There are more good things about producing biofuel from algae. The algae can help reduce greenhouse gasses as it grows.

“The other raw material for photosynthesis, carbon dioxide, will be supplied as the exhaust from industrial plants such as power stations, oil refineries and natural-gas processors. That this will be captured before it can get into the atmosphere and promote climate change will be a bonus. The process will not be truly carbon-neutral (for that, the CO2 would have to come out of the atmosphere, and if the algae could use only the limited amount of the gas in natural air, they would not grow fast enough) but each carbon atom will have been made to do double duty in a fuel before it finally escapes. The result, if all goes well, will be a mixture of hydrocarbons that can be fed into the stage of the oil-refining process just before petrol and diesel emerge from the stills, and at a price that competes with the equivalent chemical mixture produced by traditional methods.”

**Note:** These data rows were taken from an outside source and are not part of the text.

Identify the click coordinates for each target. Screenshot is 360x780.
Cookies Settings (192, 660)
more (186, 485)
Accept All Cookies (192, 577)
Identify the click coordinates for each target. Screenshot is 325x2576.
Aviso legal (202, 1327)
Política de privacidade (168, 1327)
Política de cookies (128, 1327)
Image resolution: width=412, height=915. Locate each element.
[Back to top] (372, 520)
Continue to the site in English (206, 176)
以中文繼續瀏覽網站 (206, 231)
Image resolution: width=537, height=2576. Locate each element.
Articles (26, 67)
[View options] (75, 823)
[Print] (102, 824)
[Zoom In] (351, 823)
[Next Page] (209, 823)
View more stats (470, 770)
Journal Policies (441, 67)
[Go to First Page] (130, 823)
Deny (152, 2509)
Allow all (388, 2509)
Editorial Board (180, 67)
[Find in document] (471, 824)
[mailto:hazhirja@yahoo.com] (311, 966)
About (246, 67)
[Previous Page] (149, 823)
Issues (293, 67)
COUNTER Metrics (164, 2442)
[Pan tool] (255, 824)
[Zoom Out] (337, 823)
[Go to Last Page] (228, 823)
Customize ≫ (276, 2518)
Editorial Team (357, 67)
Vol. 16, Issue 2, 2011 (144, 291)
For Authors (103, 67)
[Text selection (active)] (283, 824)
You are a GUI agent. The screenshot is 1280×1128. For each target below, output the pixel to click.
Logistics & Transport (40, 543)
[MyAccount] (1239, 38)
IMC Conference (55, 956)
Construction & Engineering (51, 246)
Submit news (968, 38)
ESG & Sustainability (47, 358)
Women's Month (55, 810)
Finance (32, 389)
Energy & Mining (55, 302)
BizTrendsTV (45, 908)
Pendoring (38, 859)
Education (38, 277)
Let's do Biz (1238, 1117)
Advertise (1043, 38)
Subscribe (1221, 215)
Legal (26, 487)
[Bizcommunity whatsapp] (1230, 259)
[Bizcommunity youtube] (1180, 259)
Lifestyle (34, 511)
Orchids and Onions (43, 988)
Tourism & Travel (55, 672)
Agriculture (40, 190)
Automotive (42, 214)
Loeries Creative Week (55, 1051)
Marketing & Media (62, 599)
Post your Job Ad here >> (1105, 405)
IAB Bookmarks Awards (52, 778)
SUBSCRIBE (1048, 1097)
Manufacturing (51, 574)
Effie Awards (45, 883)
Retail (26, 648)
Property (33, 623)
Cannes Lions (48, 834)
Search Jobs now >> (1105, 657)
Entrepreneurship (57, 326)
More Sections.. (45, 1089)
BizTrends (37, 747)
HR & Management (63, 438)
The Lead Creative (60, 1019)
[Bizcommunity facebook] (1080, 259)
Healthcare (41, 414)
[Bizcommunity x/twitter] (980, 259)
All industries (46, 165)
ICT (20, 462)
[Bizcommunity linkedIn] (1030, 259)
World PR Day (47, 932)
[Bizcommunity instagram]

The greatest benefit of using algae as the base stock for biofuel is that it, as noted above, doesn’t necessarily have to compete for agricultural acreage to be grown. Even if it did, Venter believes that “it should be possible to turn out ten times more fuel per hectare than can be garnered from maize.” Of course, the article notes, algae production is more capital intensive because the plants must “be force-fed with CO2.” As long as the CO2 is available, however, currently non-productive areas could be made productive. The article concludes:

“If the process really can be made to work, CO2 would go from being a polluting waste product to a valuable raw material, and it might even become worthwhile building systems to capture it and pipelines to ship it around. That really would be ironic.”

Don’t expect to pump algae-based biofuel into your tanks in near future. There remain lots of challenges. ExxonMobil, however, is beginning to believe that there is potential for biofuel beyond its use as “moonshine.”